**WHAT THIS TASK INVOLVES:**
Only the count is wanted here: how many lines of the entries hold the string "target"?

Records from a data collection
━━━━━━
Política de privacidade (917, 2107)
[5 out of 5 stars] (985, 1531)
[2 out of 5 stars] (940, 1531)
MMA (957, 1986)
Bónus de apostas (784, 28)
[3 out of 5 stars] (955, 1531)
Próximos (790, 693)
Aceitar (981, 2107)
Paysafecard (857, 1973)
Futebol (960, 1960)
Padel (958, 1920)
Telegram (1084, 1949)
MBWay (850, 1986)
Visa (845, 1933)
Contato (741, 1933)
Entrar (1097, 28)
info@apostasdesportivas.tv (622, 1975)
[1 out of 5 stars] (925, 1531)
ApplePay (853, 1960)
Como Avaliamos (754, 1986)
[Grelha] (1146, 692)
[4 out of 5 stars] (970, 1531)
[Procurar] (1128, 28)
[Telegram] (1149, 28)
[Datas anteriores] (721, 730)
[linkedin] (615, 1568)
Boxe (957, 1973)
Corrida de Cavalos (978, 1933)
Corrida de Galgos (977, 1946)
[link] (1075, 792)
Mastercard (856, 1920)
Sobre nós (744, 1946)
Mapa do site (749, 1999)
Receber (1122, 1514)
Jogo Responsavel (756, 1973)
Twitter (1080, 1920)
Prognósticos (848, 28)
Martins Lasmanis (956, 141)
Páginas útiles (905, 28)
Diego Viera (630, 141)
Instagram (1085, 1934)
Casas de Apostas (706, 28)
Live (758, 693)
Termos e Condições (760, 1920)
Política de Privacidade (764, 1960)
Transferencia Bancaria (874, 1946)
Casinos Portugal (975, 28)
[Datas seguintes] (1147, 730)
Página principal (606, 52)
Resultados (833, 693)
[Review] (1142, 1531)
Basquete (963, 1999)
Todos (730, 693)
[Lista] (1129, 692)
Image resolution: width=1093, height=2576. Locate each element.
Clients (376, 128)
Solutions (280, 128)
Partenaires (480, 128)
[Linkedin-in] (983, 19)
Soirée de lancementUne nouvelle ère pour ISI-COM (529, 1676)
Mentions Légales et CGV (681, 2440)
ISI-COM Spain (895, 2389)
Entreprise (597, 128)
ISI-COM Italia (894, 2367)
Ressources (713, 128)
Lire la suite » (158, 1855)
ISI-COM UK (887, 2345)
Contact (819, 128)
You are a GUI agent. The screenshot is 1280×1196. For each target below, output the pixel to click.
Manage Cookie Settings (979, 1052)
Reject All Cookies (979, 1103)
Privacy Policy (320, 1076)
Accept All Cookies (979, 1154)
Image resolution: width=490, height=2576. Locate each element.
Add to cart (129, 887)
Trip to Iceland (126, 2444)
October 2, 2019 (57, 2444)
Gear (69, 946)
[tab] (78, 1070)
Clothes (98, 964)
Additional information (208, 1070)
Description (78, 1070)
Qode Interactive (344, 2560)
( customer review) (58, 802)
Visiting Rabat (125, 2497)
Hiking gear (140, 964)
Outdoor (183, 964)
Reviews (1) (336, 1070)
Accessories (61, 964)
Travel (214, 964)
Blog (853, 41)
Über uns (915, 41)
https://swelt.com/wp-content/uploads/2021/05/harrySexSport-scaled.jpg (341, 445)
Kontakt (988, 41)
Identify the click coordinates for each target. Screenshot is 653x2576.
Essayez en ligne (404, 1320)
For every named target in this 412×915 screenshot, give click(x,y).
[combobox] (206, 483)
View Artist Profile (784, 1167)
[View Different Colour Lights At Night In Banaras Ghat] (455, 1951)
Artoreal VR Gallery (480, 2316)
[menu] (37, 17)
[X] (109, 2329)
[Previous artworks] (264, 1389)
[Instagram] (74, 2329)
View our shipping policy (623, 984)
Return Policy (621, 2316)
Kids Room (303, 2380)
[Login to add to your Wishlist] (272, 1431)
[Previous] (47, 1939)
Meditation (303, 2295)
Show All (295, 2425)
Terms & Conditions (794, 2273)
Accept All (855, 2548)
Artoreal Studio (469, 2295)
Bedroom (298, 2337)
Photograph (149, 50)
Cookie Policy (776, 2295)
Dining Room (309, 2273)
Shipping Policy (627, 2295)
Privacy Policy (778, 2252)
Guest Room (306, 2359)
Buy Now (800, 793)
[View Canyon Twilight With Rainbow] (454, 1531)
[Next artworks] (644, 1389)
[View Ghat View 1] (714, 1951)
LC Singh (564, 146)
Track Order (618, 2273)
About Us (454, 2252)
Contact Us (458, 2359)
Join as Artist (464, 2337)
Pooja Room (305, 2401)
━━━━━━
**REPLY:**
3